• [What you should do]: Below are the records; give again exactly the line with "Instruction: Download php", the line with "has height=294, width=310.", and each line that lies between them, and nothing besides.

• [Extracted data]:
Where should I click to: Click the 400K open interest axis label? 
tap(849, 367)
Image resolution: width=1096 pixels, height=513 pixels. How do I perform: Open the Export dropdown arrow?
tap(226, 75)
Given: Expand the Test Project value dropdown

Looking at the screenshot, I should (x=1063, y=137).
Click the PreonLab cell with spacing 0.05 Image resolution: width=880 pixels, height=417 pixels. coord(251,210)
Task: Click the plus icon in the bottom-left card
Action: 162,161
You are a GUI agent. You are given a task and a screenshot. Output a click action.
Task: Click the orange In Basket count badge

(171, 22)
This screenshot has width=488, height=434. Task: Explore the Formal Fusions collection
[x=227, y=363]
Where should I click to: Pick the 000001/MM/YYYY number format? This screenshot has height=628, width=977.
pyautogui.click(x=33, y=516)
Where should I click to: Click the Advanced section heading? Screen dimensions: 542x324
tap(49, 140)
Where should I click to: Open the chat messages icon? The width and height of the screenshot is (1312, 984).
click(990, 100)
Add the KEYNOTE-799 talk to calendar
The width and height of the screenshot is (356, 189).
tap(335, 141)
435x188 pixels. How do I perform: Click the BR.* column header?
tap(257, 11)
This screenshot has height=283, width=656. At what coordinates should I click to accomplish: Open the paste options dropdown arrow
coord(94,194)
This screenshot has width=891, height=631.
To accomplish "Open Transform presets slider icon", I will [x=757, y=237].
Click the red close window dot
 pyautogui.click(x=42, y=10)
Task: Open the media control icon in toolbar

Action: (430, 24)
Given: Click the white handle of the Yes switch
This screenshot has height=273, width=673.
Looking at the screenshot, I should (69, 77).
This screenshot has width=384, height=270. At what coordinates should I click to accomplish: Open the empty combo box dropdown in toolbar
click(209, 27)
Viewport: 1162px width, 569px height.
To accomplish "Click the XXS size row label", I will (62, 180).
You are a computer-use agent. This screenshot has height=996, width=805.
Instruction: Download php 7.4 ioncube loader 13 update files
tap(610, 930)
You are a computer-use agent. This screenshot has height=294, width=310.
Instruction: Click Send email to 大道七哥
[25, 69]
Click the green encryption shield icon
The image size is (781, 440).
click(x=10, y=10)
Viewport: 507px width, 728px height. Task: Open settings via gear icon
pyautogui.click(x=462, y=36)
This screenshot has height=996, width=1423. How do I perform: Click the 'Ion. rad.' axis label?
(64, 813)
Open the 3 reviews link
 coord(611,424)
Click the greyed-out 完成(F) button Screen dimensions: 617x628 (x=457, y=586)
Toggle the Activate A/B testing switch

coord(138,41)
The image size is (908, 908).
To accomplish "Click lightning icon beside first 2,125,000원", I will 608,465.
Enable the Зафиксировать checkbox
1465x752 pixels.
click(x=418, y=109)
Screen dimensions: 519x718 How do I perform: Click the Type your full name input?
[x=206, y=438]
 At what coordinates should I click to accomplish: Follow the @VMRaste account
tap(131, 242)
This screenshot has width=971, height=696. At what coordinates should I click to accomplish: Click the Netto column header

• [Exercise answer]:
Instruction: Download php 7.4 ioncube loader 13 update files
tap(610, 930)
You are a computer-use agent. This screenshot has height=294, width=310.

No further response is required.